Re: O/T: Methylation expert needed?
Here's good info on ATP production
//www.curezone.org/aa/?870941
He explaines in detail how energy is produced in our bodies and what is needed.
Dr Wright recommends folate over folic acid:
http://www.tahomaclinicblog.com/folic-acid/
But folic acid is not the same as folate!
Folic acid is a single type of molecule, crystallized in 1943 by a scientist working for the patent medicine company Lederle Laboratories, then a subsidiary of American Cyanamid Corporation. Folic acid is the fully oxidized form of naturally occurring folates, which are found in leafy and green vegetables such as spinach, asparagus, turnip greens, romaine, lettuce, broccoli, Brussels sprouts, and bok choy. Other sources include corn, beets, tomatoes, dried or fresh beans and peas, fortified sunflower seeds and some fruits, including oranges, grapefruit, pineapple, cantaloupe, honeydew melon, banana, raspberries, and strawberries. Liver (only organic, of course) and brewer’s and baker’s yeasts are good sources of folate, too.
But—and this is important to understanding the difference between folic acid and the various naturally occuring folates—none of these vegetables, fruits, liver or yeast naturally contain even one molecule of folic acid.

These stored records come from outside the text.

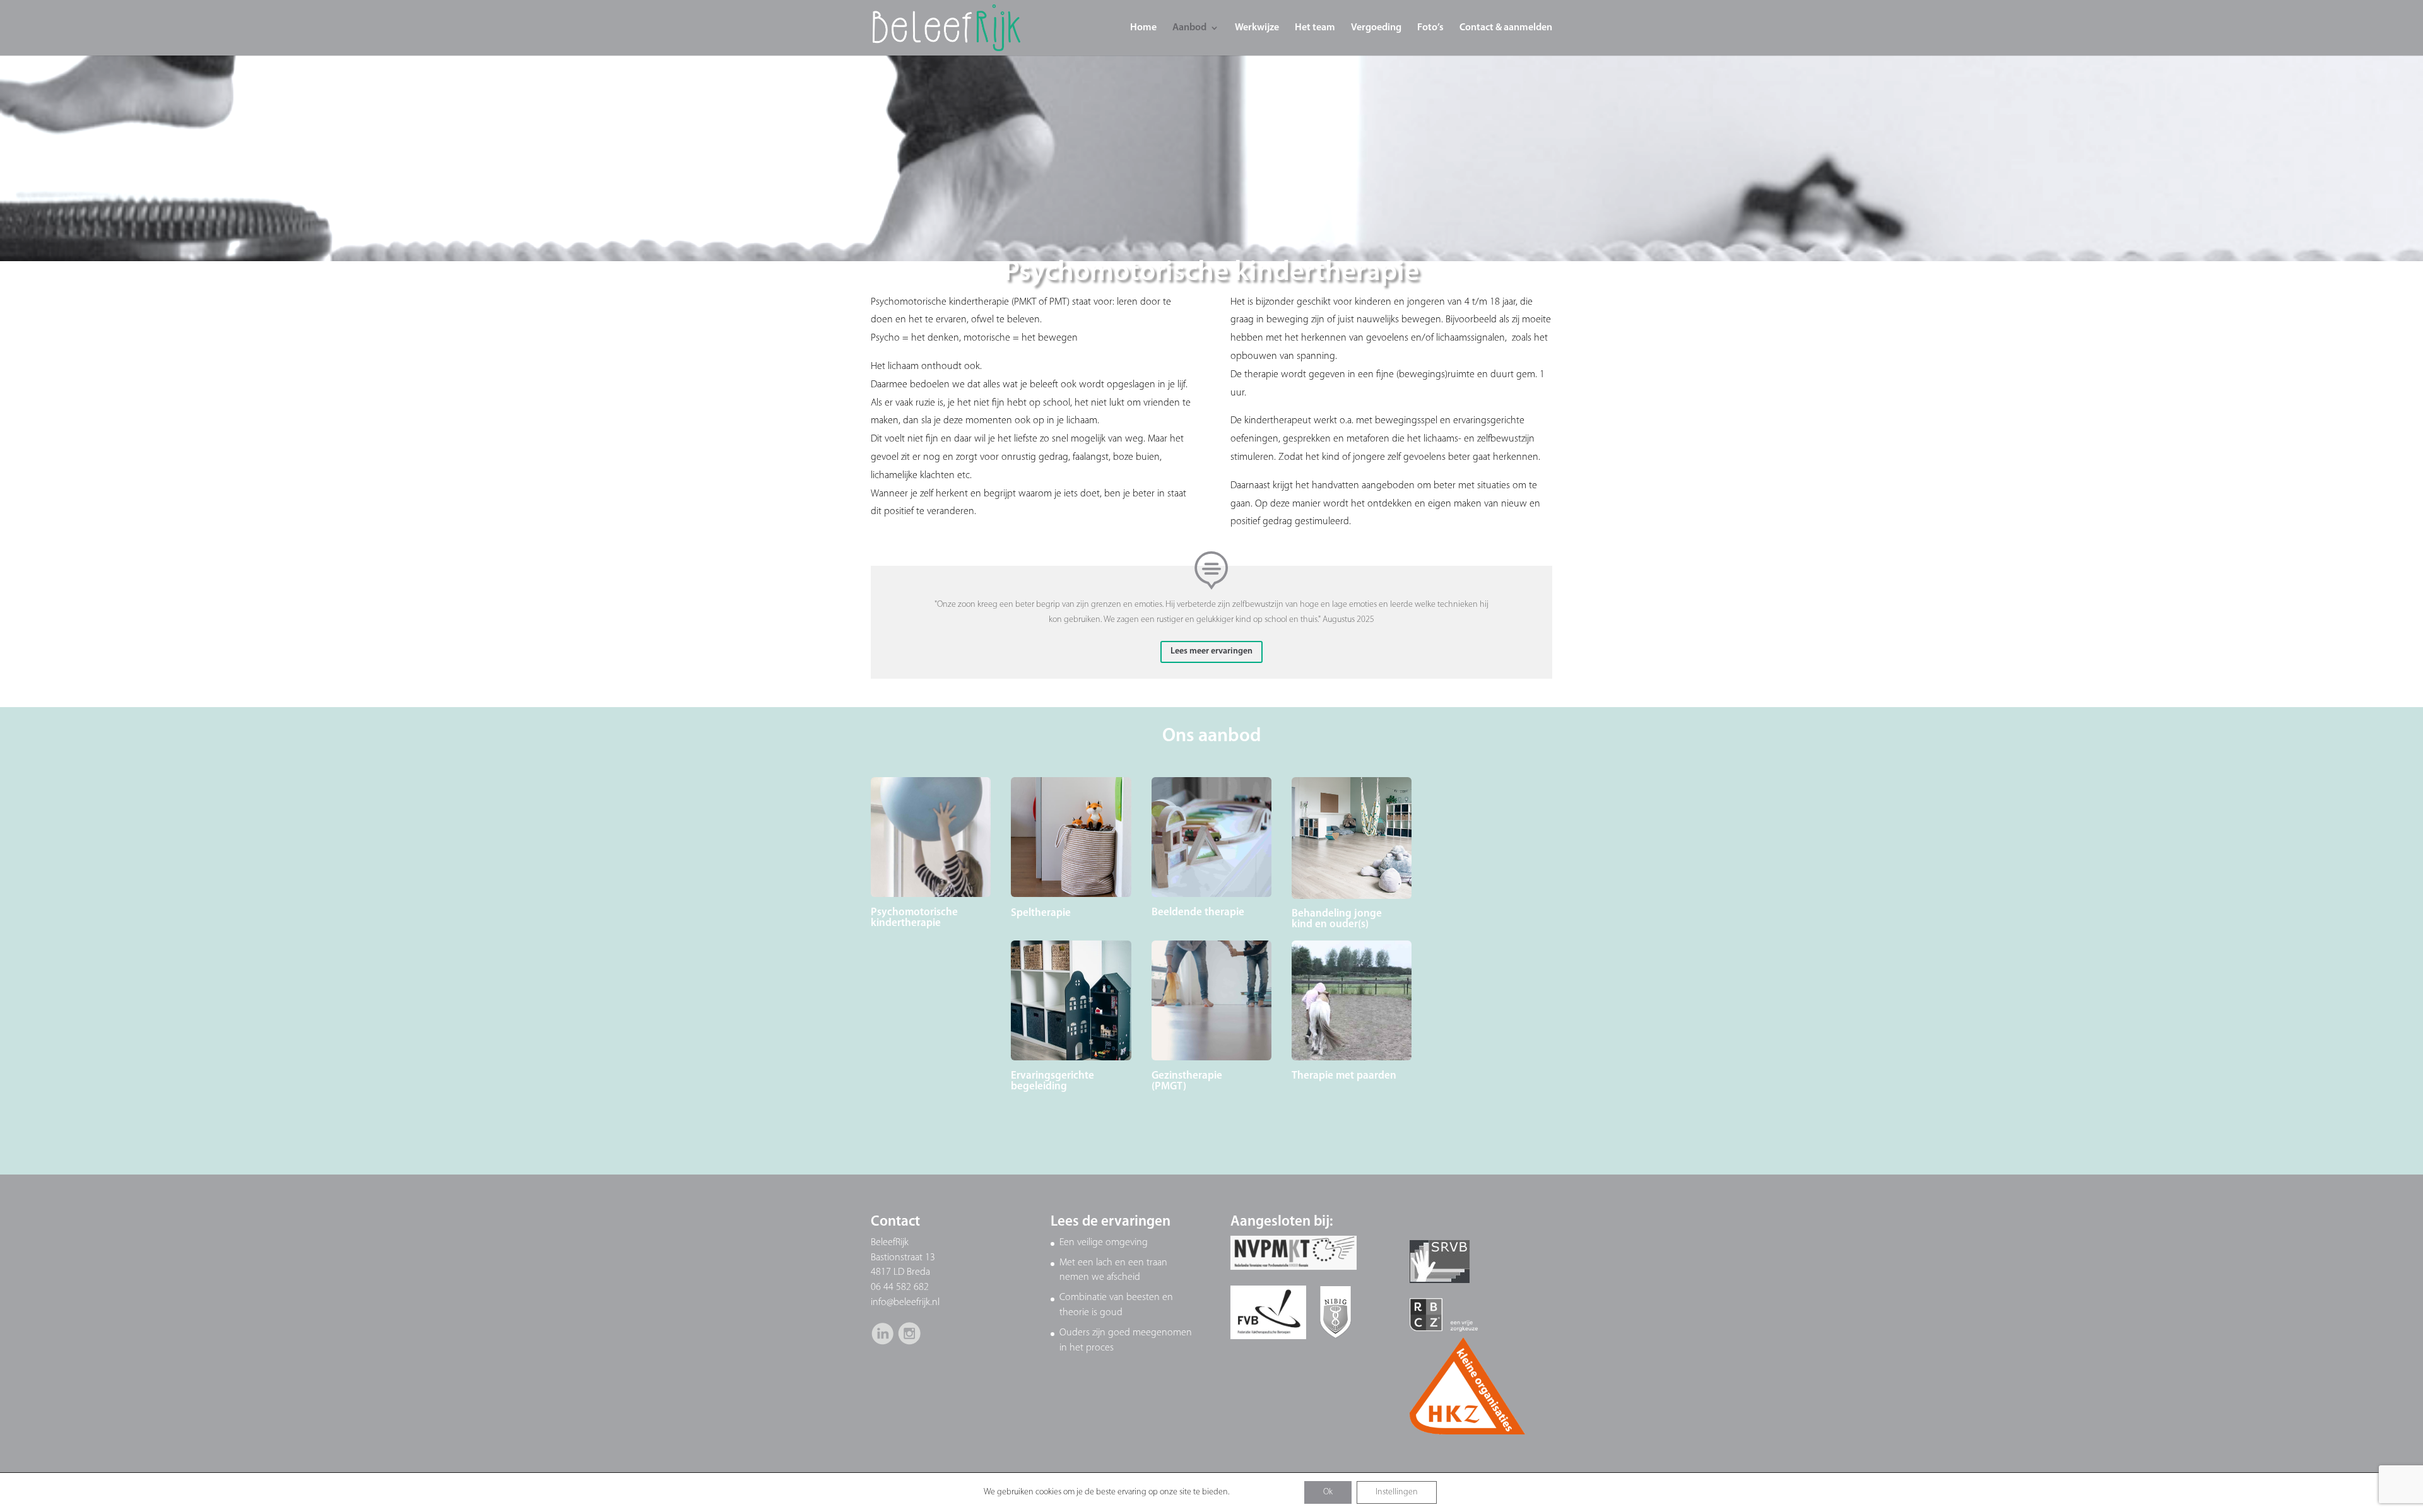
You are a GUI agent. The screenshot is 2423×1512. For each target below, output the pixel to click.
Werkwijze (1257, 28)
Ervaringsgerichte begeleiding (1052, 1081)
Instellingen (1397, 1492)
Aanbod (1189, 28)
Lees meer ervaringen (1211, 651)
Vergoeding (1376, 28)
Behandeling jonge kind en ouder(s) (1337, 919)
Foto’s (1430, 28)
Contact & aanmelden (1505, 28)
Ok (1328, 1492)
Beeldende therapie (1198, 912)
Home (1143, 28)
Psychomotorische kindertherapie (914, 918)
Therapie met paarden (1344, 1075)
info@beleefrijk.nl (905, 1303)
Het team (1315, 28)
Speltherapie (1041, 913)
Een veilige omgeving (1103, 1243)
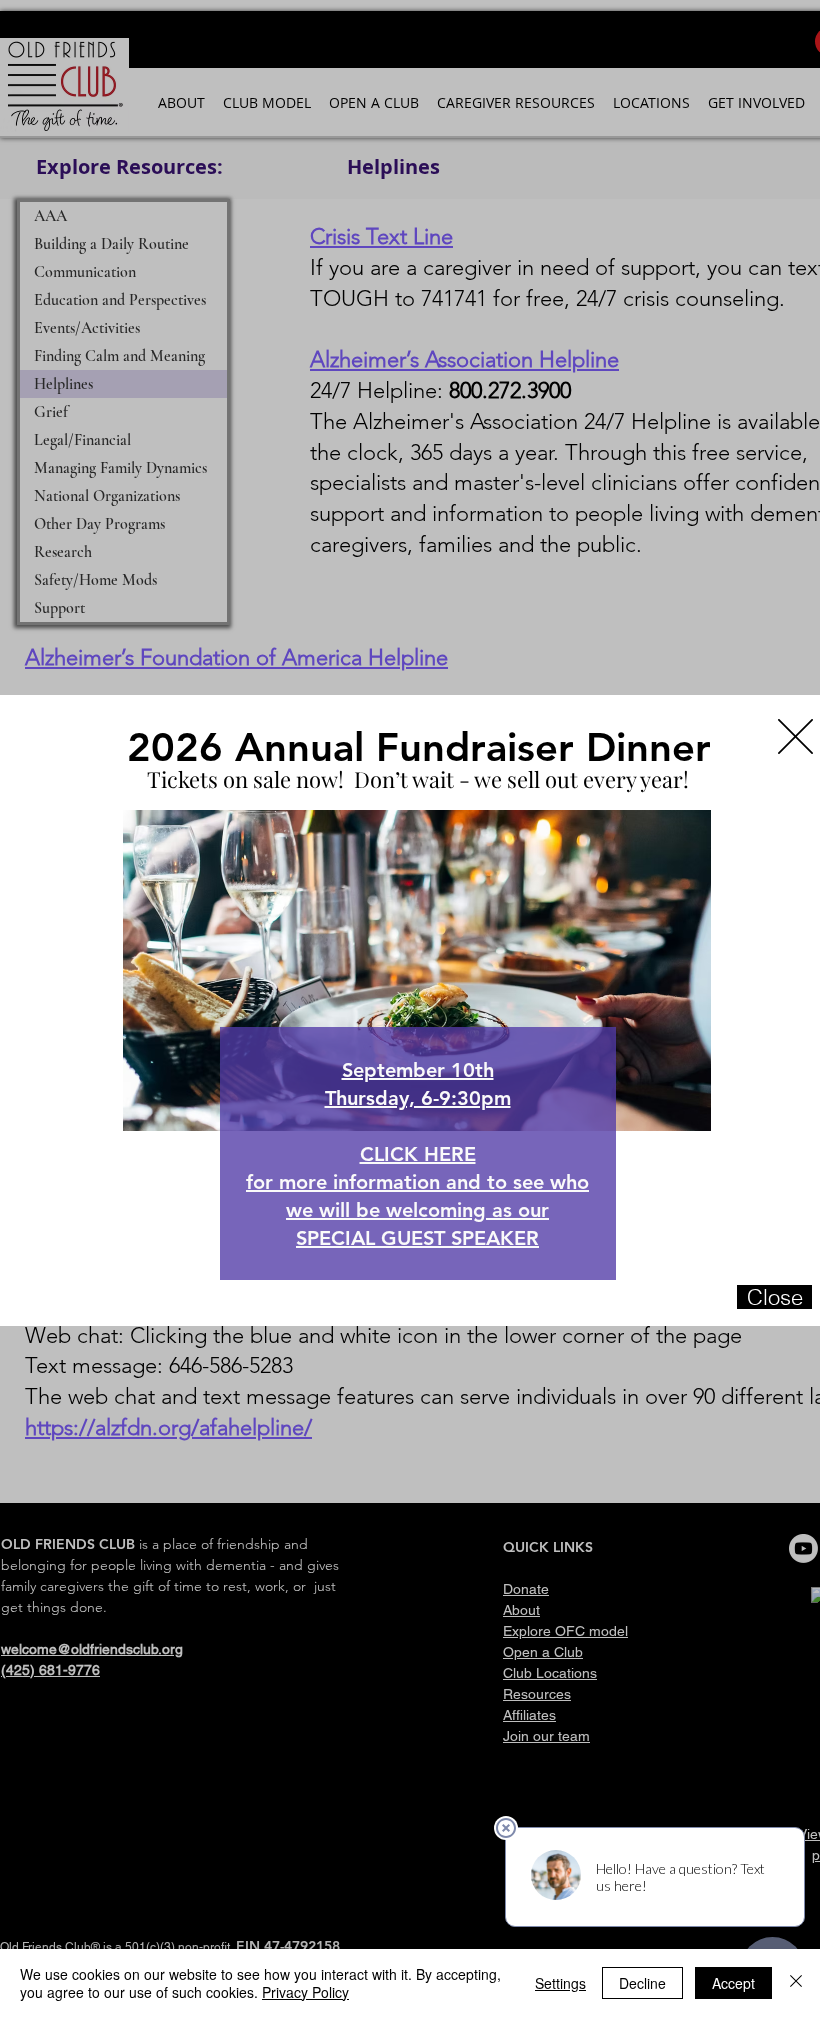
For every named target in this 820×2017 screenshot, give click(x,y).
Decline (642, 1983)
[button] (795, 736)
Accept (733, 1983)
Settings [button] (560, 1983)
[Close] (796, 1983)
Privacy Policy (305, 1992)
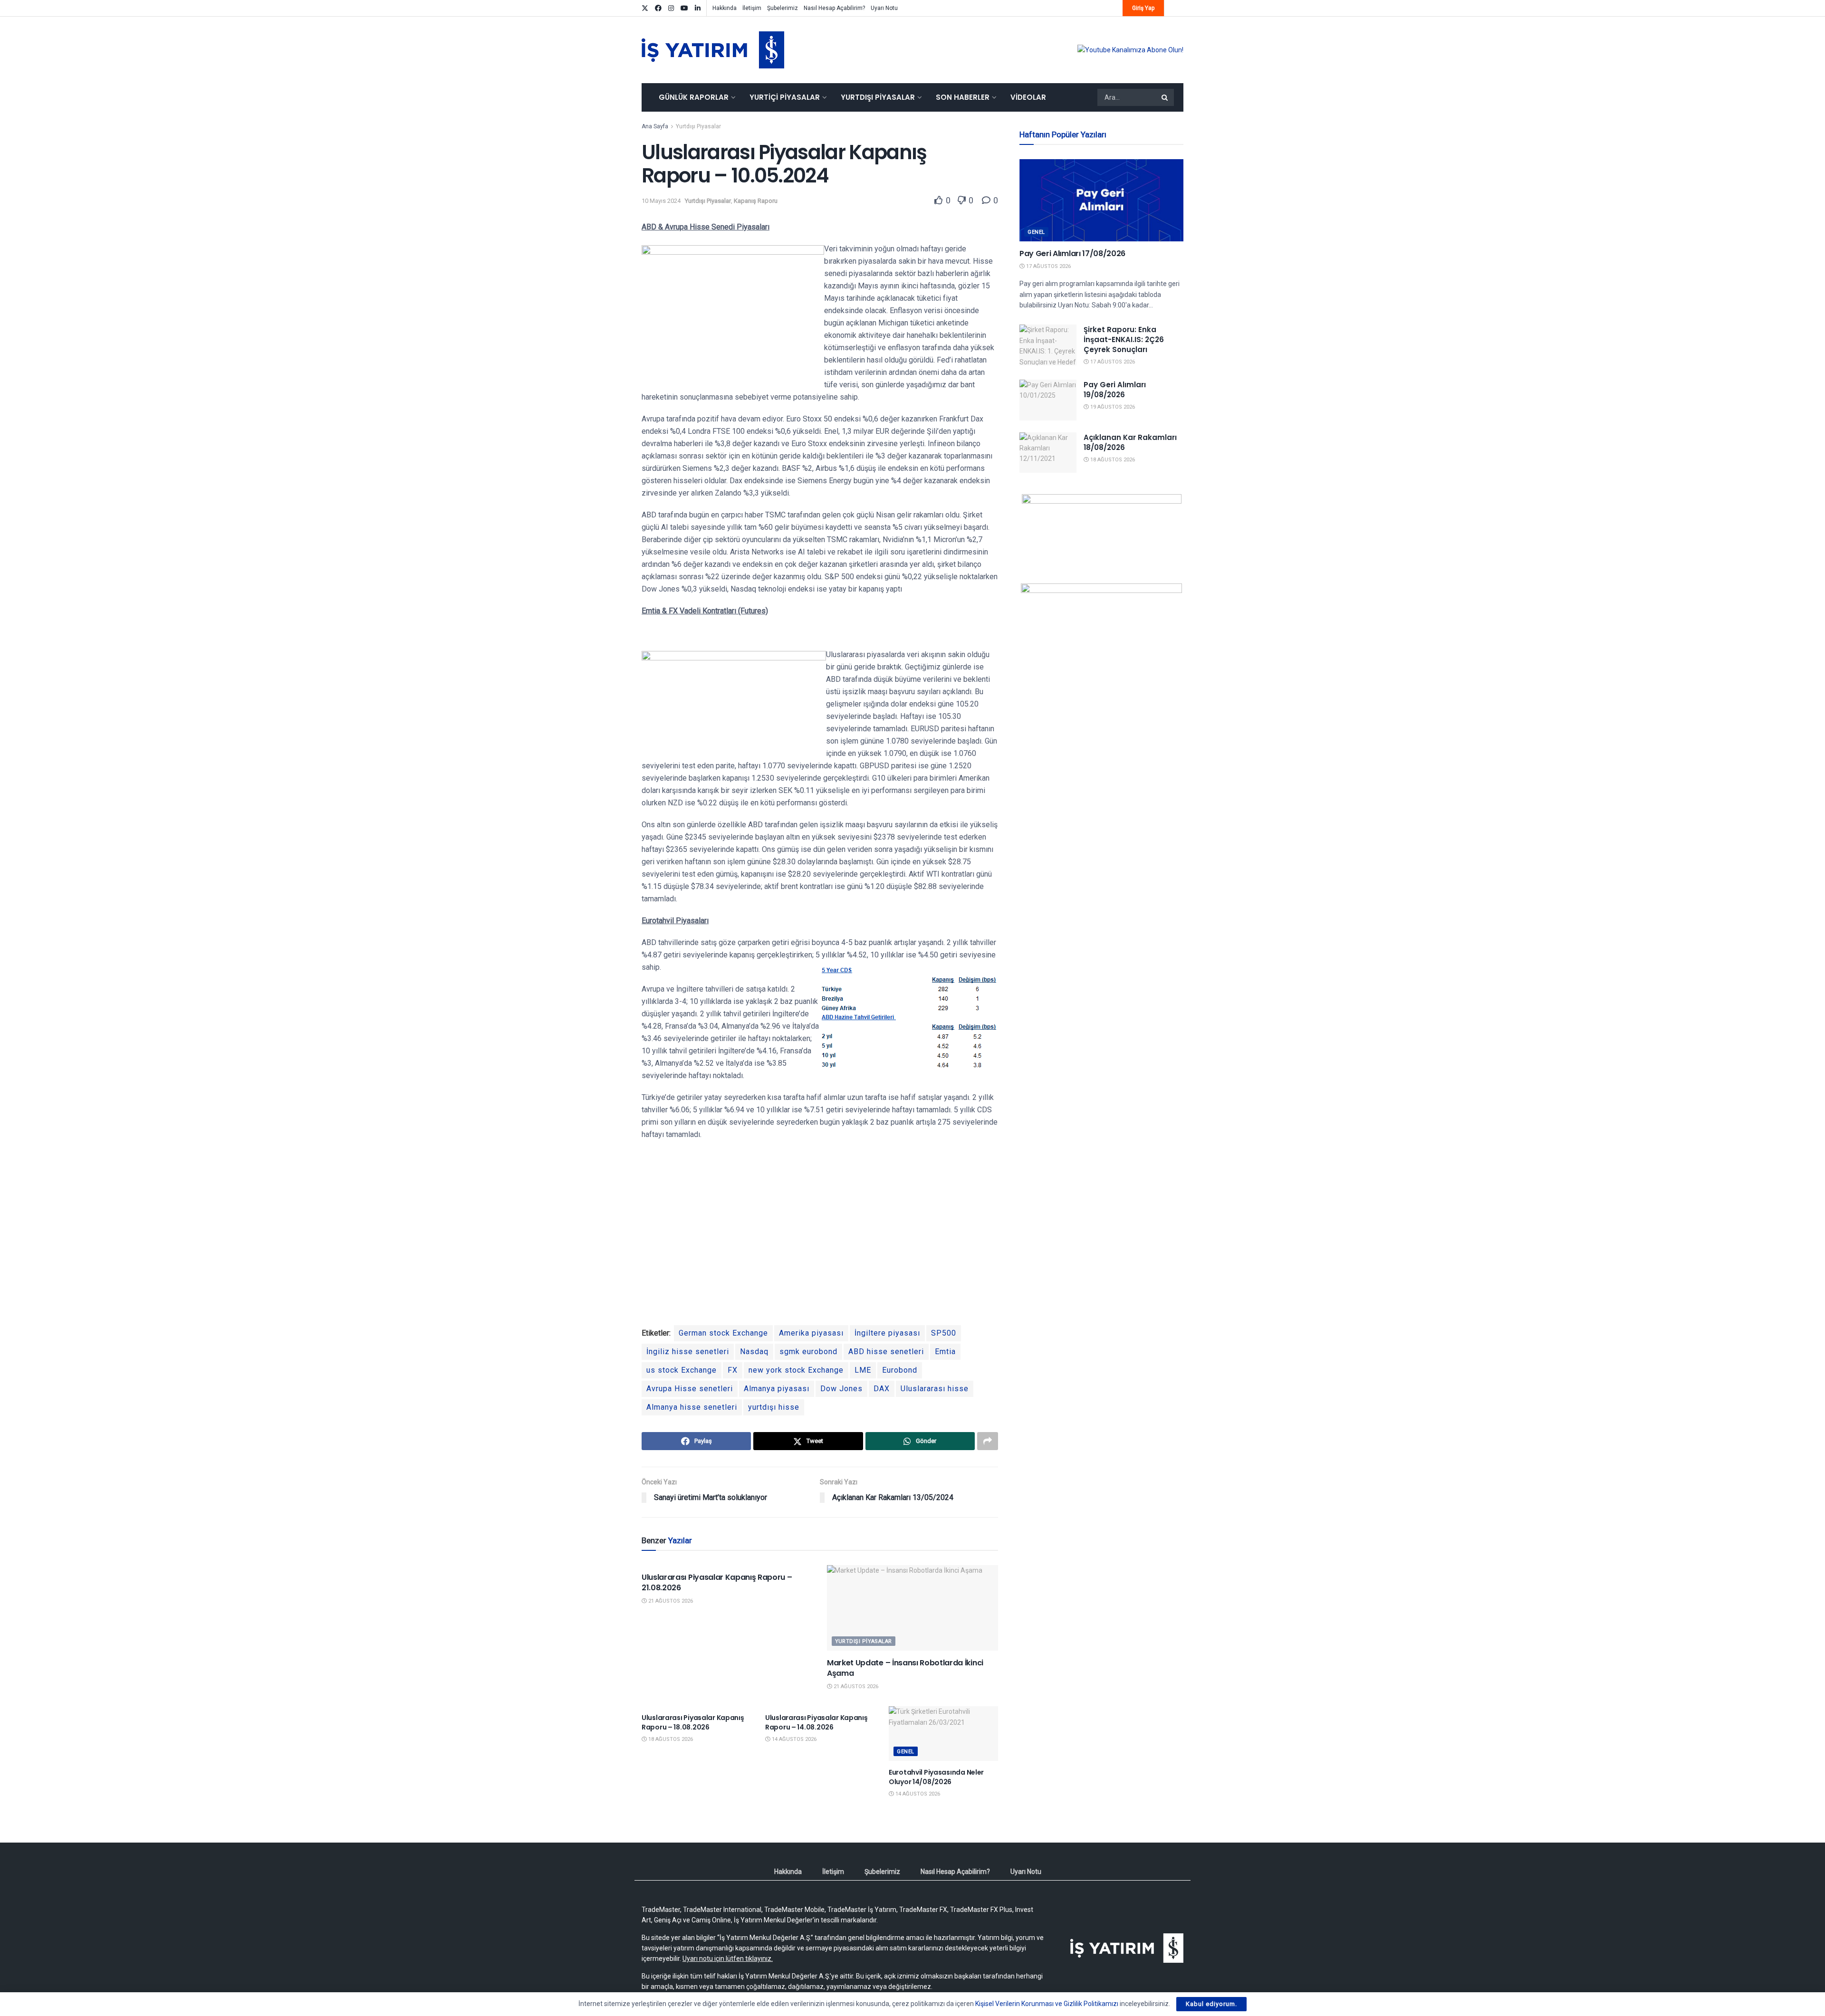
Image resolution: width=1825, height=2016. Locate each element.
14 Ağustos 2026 (793, 1739)
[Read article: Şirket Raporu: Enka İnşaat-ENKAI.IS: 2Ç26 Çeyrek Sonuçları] (1047, 345)
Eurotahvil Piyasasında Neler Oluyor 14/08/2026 (936, 1777)
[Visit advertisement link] (1130, 50)
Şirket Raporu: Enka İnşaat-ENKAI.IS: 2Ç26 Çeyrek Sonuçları (1124, 339)
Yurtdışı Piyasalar (878, 97)
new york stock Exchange (796, 1370)
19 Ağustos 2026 (1112, 407)
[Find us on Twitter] (645, 8)
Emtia (945, 1351)
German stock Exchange (723, 1333)
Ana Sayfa (655, 126)
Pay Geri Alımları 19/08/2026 (1115, 390)
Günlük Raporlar (694, 97)
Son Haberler (962, 97)
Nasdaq (754, 1351)
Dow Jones (841, 1388)
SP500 (943, 1333)
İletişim (751, 8)
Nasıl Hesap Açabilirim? (834, 8)
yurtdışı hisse (773, 1407)
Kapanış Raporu (756, 200)
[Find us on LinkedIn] (698, 8)
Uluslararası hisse (935, 1388)
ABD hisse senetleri (886, 1351)
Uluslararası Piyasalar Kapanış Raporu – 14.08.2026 (816, 1722)
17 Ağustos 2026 (1048, 266)
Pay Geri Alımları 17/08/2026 (1072, 253)
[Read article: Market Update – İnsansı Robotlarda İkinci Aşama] (912, 1608)
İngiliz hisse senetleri (687, 1351)
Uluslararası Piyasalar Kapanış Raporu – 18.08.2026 (693, 1722)
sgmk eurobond (808, 1351)
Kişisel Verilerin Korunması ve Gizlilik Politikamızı (1046, 2003)
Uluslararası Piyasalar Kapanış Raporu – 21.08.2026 (717, 1582)
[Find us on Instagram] (671, 8)
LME (863, 1370)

How the mainstream convinced us we need folic acid, and not folate
So why is folic acid so firmly entrenched in the public and mainstream professional mind as a vitamin? For the same reasons that mainstream professionals,
Science writers (who should know better), and the majority of the public think that horse estrogen and human estrogen are the same thing. It’s a combination of a sloppy understanding of biochemistry and some clever patent-medicine-company-supported and -promoted psychology.
First, the biochemistry. (Stay with me, it’s relatively easy.) Folate was originally isolated from brewer’s yeast and spinach in the 1930s. Once isolated and exposed to air it becomes unstable and breaks down, and is generally no longer useful in nutrition. But a small amount of natural folate can be transformed by oxidation (a natural process) into folic acid, a much more stable form with a very long shelf life.
While human and animal cells cannot use the folic acid molecule itself in their normal metabolic processes, human cells (principally the liver) can transform folic acid back into many of its metabolically useful folate forms. That’s why folic acid—despite not being found in food—can do so much nutritional good, the best-known example being the prevention of birth defects including spina bifida, cleft lip, and cleft palate.
As we grow older, though, our bodies are increasingly slow at transforming folic acid into usefully metabolized folates. That’s probably why scientists are finding that folic acid (not folate) is associated with cognitive decline in the elderly. Some of these studies have shown significantly elevated levels of un-metabolized (and therefore not useful) folic acid building up in the bloodstreams of supplemented older individuals.
In addition to worsening folic acid metabolism with age, there are also a significant number (as high as 5 percent or more in some populations) of survivable human genetic defects of folate metabolism which make it more difficult or, in some circumstances, impossible for sufferers to make metabolic use of folic acid.